ASSIGNED TASK A:
In the forum thread on QA metrics, what makes getting reports easier in version 10 of Quality Center than in version 9?
ASSIGNED TASK B:
Extend the forum thread on QA metrics past its last sentence, in the same voice.

Top of TEXT UNDER STUDY

We have a new QA Mgr and he wants an Idea of what sort of metrics should be pulled from Quality Center on an ongoing basis to evaluate a projects progress and to improve the QA process. I am the Quality Center admin, but have not been responsible for this sort of information before. Any one have any suggestions?
Re: QA Metrics
I'd suggest you go through a formal process of requirments gathering to clearly define your metrics. You'll also need your QA team to use QC in a consistent manner so you don't skew the metrics.
Are you using QC 9 or 10? In QC 9 the dashboard is a royal pain. In version 10 it's much easier as you can write SQL to get the reports you need rather than messing with KPI's.
Re: QA Metrics
This question has two sides
1. What are the metrics which you can collect?
2. What are the metrics which the management requires?
I would like to answer Point number 2 first.
The objective of a QA metric is to find out the product's quality. If the metric is not able to demonstrate the quality of a product then there is no sense in gathering metrics.

Bottom of TEXT UNDER STUDY
Top of DATA BLOCK

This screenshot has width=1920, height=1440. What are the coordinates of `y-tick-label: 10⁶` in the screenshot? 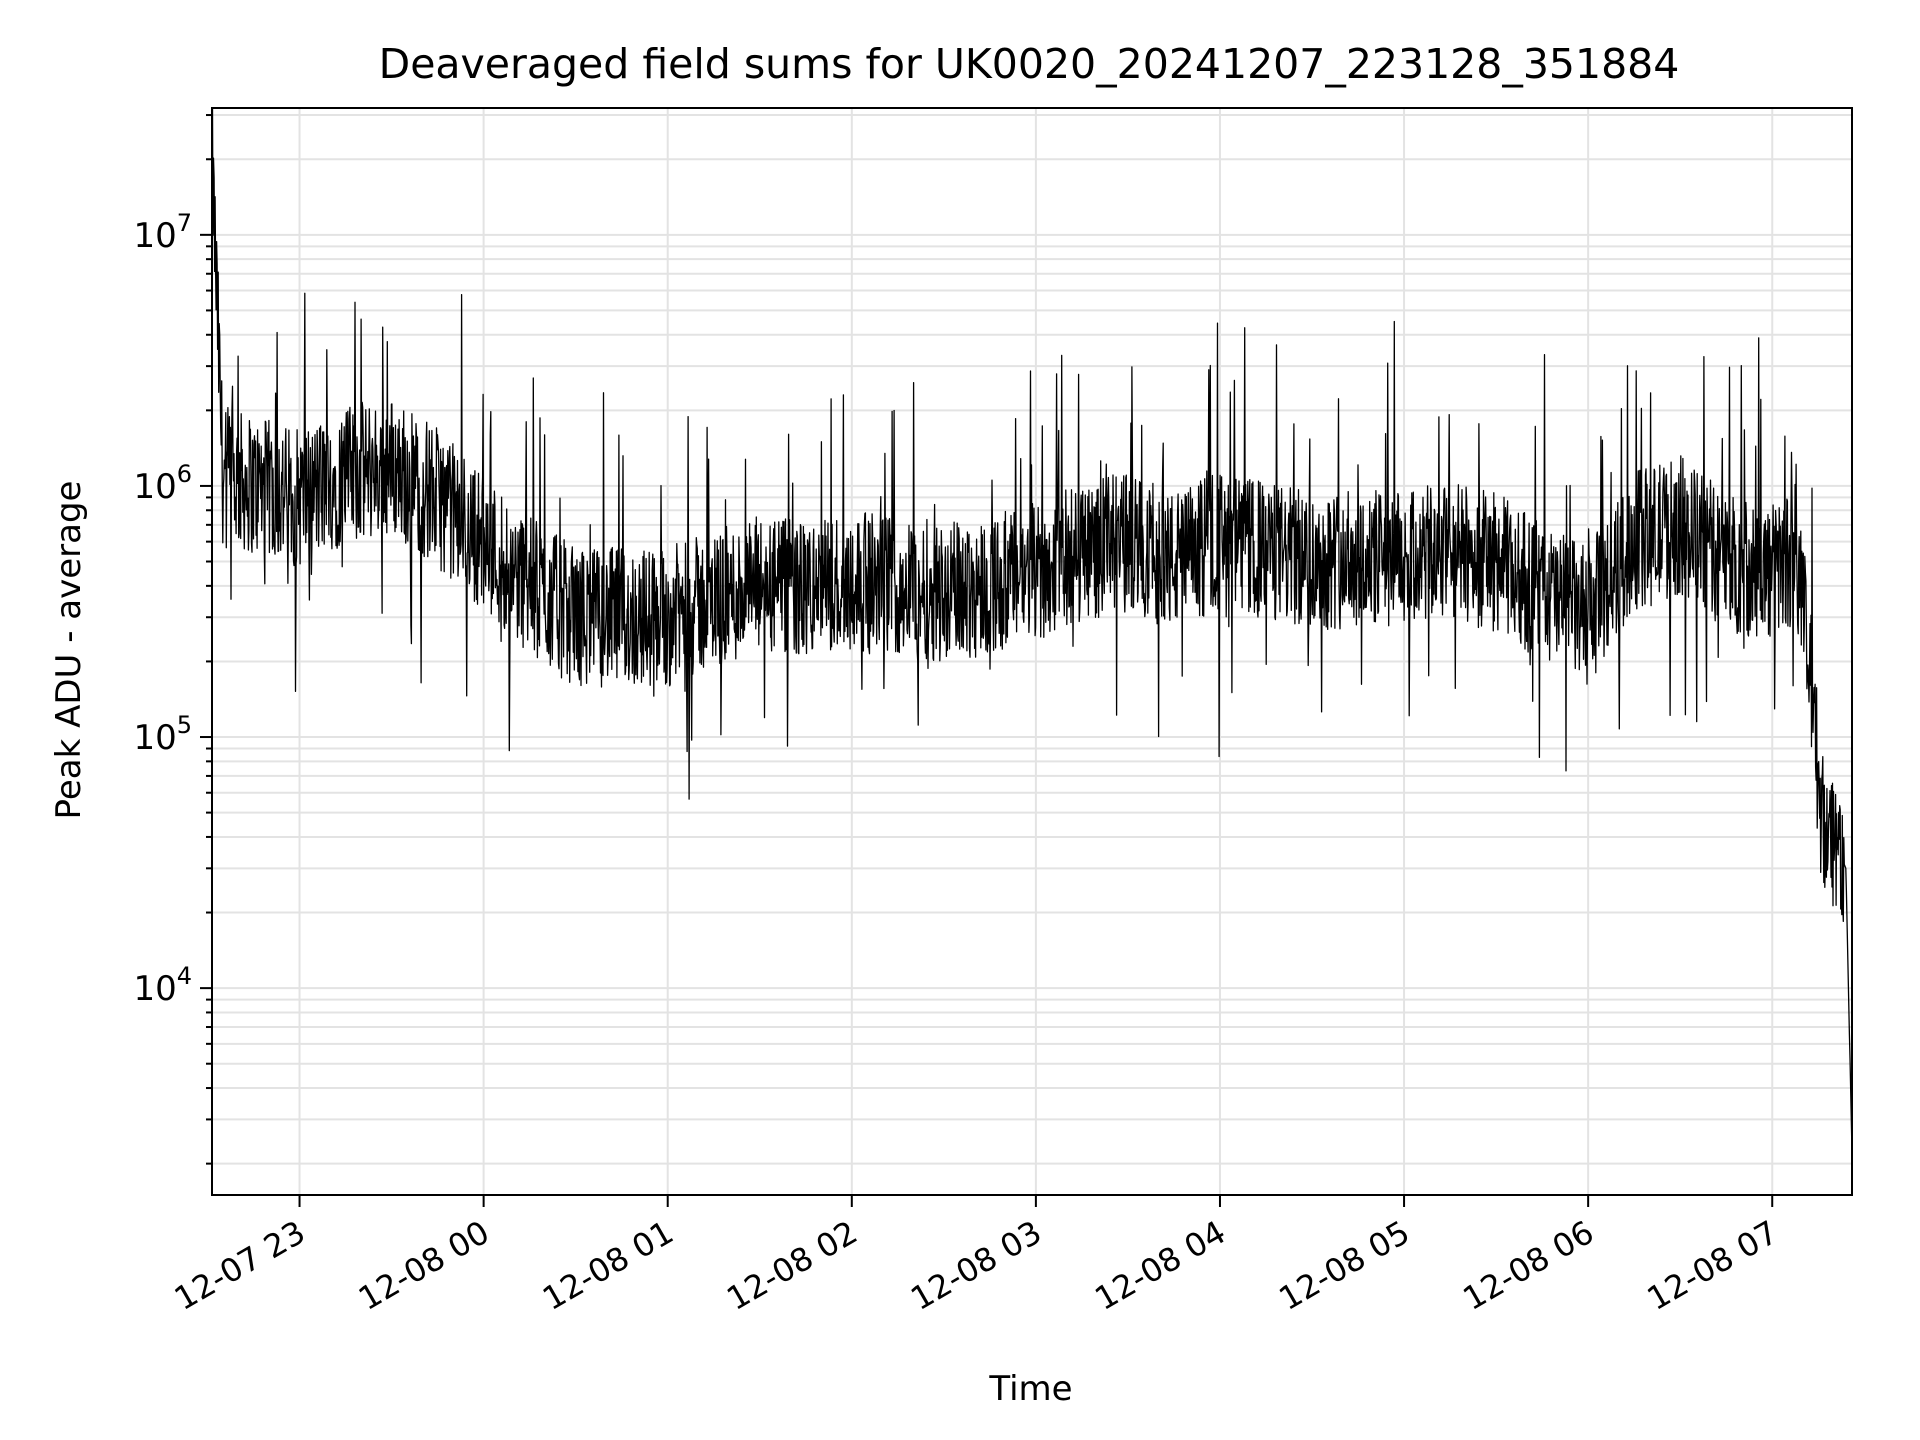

Bottom of DATA BLOCK

YOUR RESPONSE A:
In version 10 you can write SQL to get the reports you need instead of working with KPIs.

YOUR RESPONSE B:
I would recommend that you work with your management to find out what sort of metrics they want.
The metrics they would require should assist them in making business decisions.
There are many types of metrics which you can work on. In fact, Cem Kaner in his article "Negligence and Testing Coverage" has listed more than 80 different types of metrics.
My above mentioned thought has come from Global Software Test Automation:
A Discussion of Software Testing for Executives
Once you have understood the kind of metrics which your "management" requires, you can work on preparing these metrics.
Additionally, the metrics which work on my organization or business line may or may not be of any use to your organization or business line.
My thoughts on Point #1
In terms to team management and "testing progress" , there are some metrics which you may consider
Test case related
1. How many test cases were designed with regard to n number of requirements?
This would assist you in understanding the test coverage.
You may consider clubbing Risk Based testing with it. (Check out Rex Black's studies and thoughts for more understanding on Risk Based Testing)
2. How many test cases were planned and how many were executed each day?
This would assist you to work on an "average" on the test execution progress.
1. How many defects were raised?
2. How many of these defects "filtered" on severity and priority.
3. How many of these high sevirity/high priority defects were detected late in the testing cycle? Why were they detected late? Why not early? Is there a "problem' with the way, the test cases are executed? Are we executing the test cases in a random order? Or we covering the high risk requirements first?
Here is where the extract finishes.